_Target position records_
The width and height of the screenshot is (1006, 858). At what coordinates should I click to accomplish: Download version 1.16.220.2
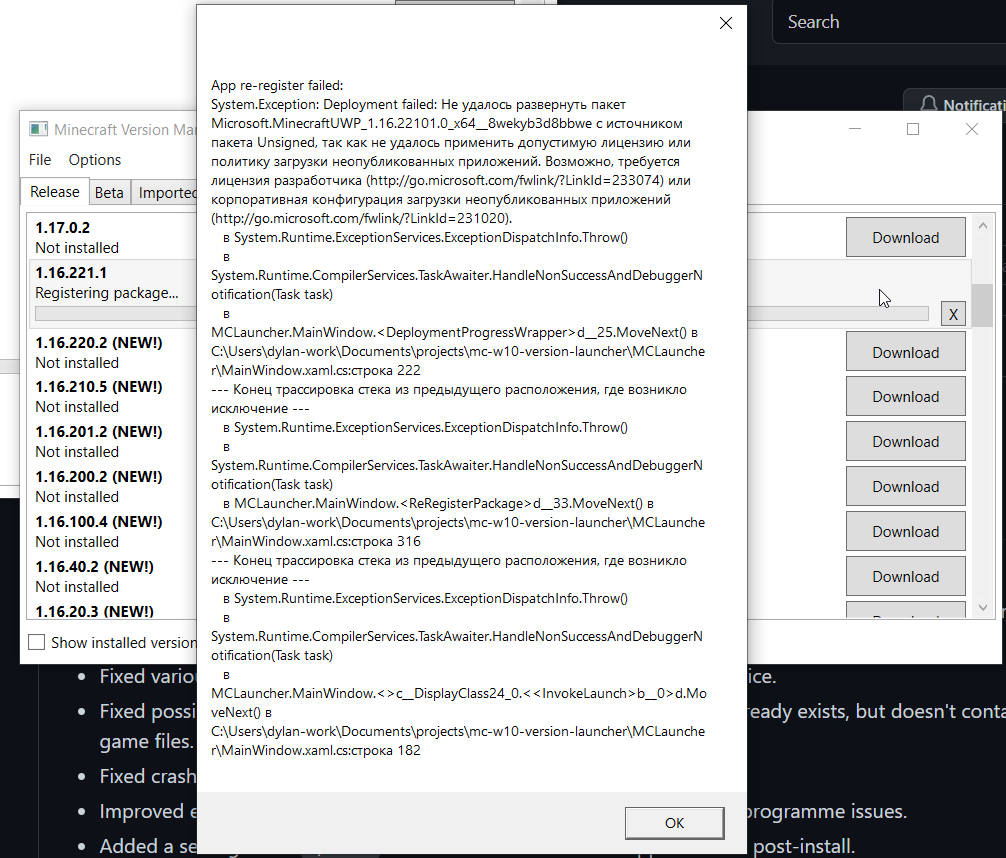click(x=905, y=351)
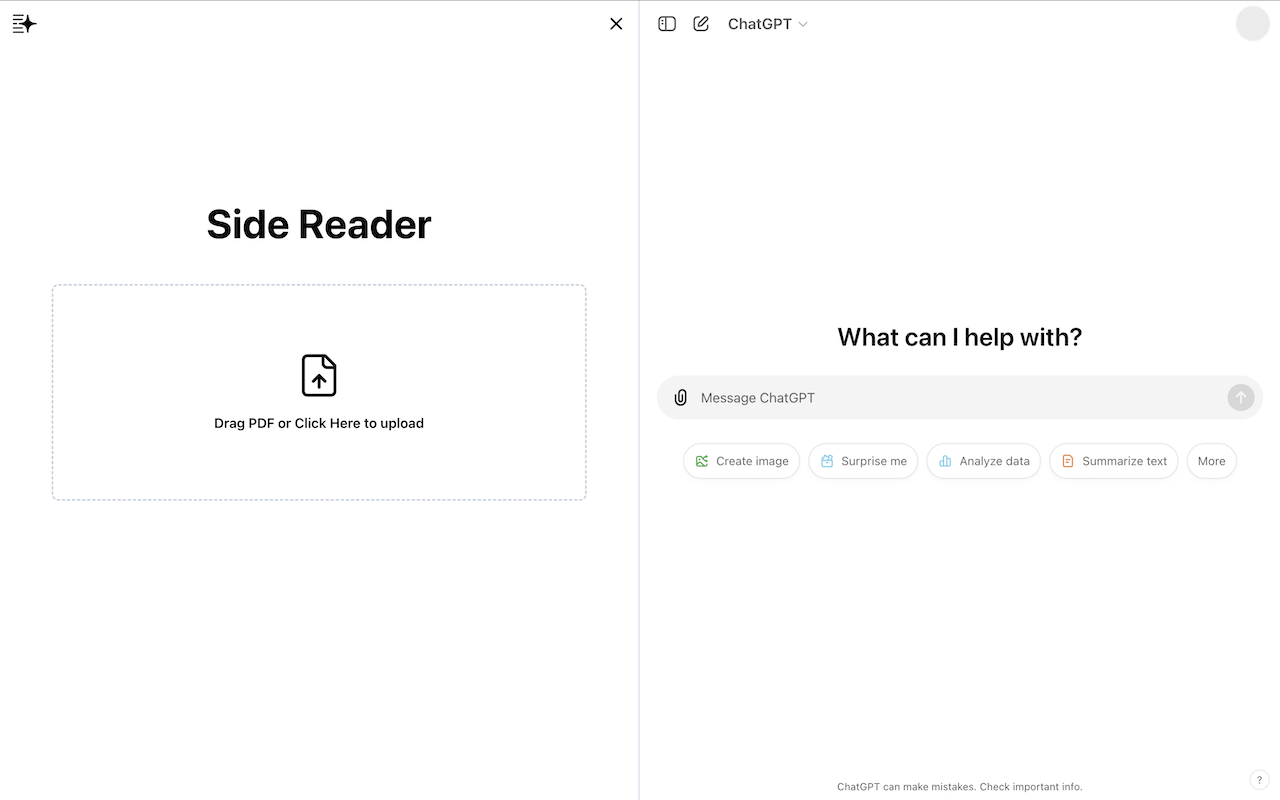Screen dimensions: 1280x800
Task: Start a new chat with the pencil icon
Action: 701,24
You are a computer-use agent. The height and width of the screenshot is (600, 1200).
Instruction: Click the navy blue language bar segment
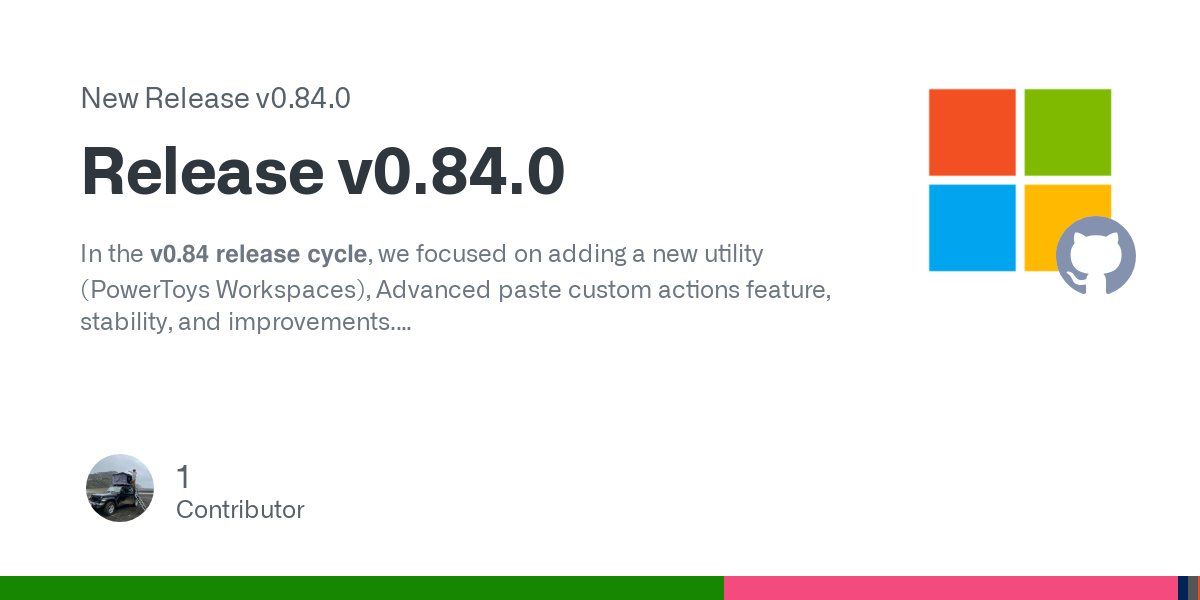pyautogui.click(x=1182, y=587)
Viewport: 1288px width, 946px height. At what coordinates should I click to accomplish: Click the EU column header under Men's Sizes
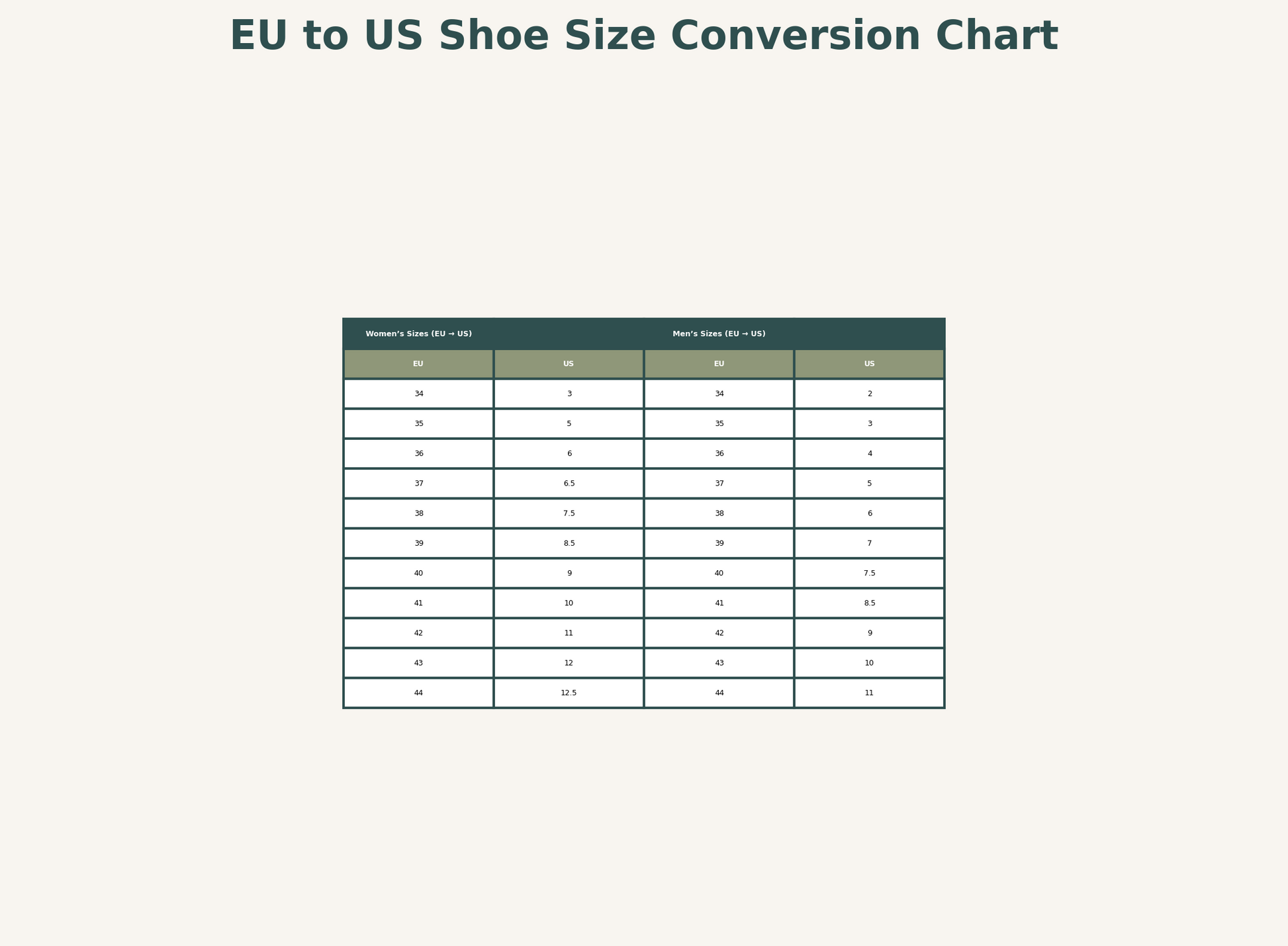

_Stated exercise_
Format every line of the data above as a JSON list of strings, one string per line, skipping blank lines. Leave the pictures out.

_Output below_
[
  "The width and height of the screenshot is (1006, 858). At what coordinates should I click to accomplish: Download version 1.16.220.2",
  "click(x=905, y=351)",
  "Screen dimensions: 1280x800",
  "Task: Start a new chat with the pencil icon",
  "Action: 701,24",
  "You are a computer-use agent. The height and width of the screenshot is (600, 1200).",
  "Instruction: Click the navy blue language bar segment",
  "pyautogui.click(x=1182, y=587)",
  "Viewport: 1288px width, 946px height. At what coordinates should I click to accomplish: Click the EU column header under Men's Sizes"
]